Never seen flying squirrel 'round here (how do they taste?), but we do have the grays and reds... and chipmunks! I've never had problems with the grays, other than raiding bird feeders and maybe digging in the garden a bit. The reds on the other hand, get shot-on-sight... destructive pests. Up until this year I only saw the occasional chipmunk, but after we got rid of all our dogs last fall, the chipmunk population has exploded (and squirrels also). Brave little devils, they'll sit just feet away waiting for me to move so they can carry their stash into a building. So far, none in the house or vehicles, but every other building has become a home. I can see that without dogs around I'm gonna' haf'ta start shooting/trapping/poisoning all forms of rodent to keep the population in check.

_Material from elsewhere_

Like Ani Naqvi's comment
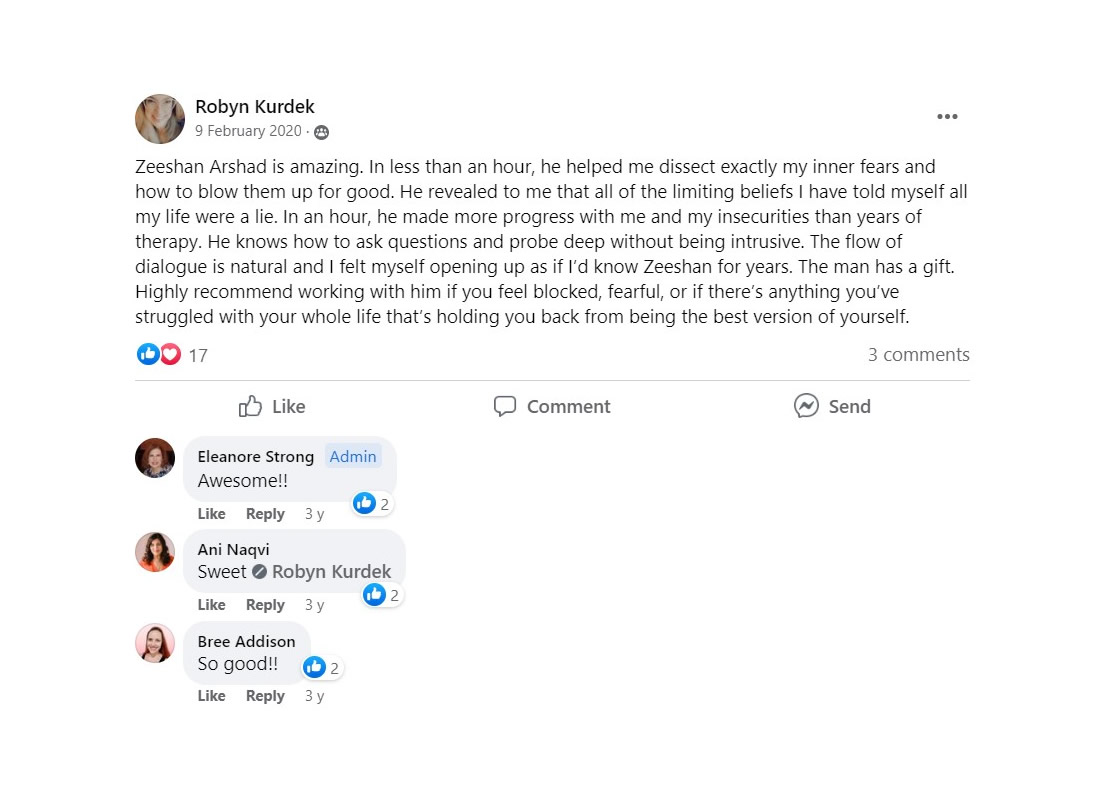The width and height of the screenshot is (1100, 800). [x=211, y=605]
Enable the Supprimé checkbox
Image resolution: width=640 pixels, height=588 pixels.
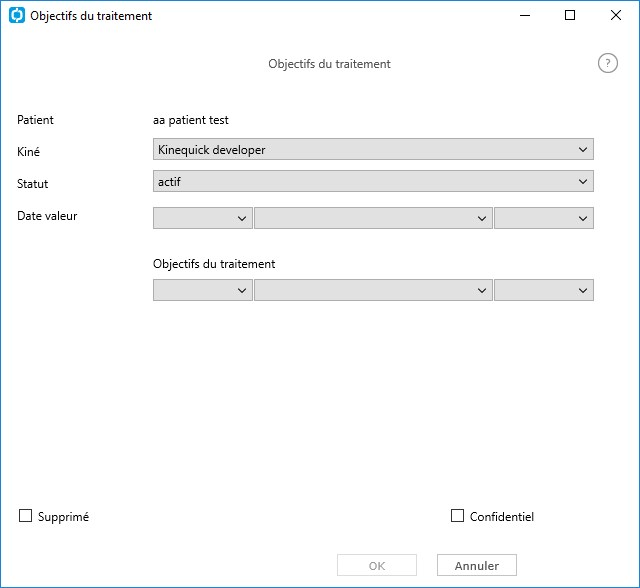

As far as groundhogs/woodchucks... If'n I can see 'em from the house, yard or out building, they die. I've had the corner of a building collapse from groundhog tunneling in the past. Fool me once, shame on you... fool me twice, shame on me.
Mice, bats and the occasional rat? Sure, I live out in the sticks; I keep the mice and rats at bay with poison. Seems like we average one bat-in-the-house per year and it's always exciting, the girls scream and hide under blankets while the 4-year-old boy and I chase it around... knocking lamps and nick-knacks over, pictures off the walls, and whatnot.
Speaking of bats... back in the day, on hot summer days, we used to take a pontoon boat out on a wide spot of the river in late afternoon, loaded with beer coolers and shotguns. We'd sit working on emptying the coolers and wait for dusk... and then the fun would begin (dusk, or enough light to see, lasts for a long time on water). But, like everywhere else, civilization is encroaching and the yuppies movin' in out here got nervous about the midsummer gunfire on the river. One evening the sheriff came up river in the county rescue boat, he had a good laugh when he what we were doin... and then told us we'd haf'ta knock-it-off, as technically there ain't an open season on bats and we were frightening the "tourists" (as he called them at the time).
(Now that I think about it, all whoopin', hollerin' and such was probably just as unnerving to the "tourists" as the gunfire...LOL.)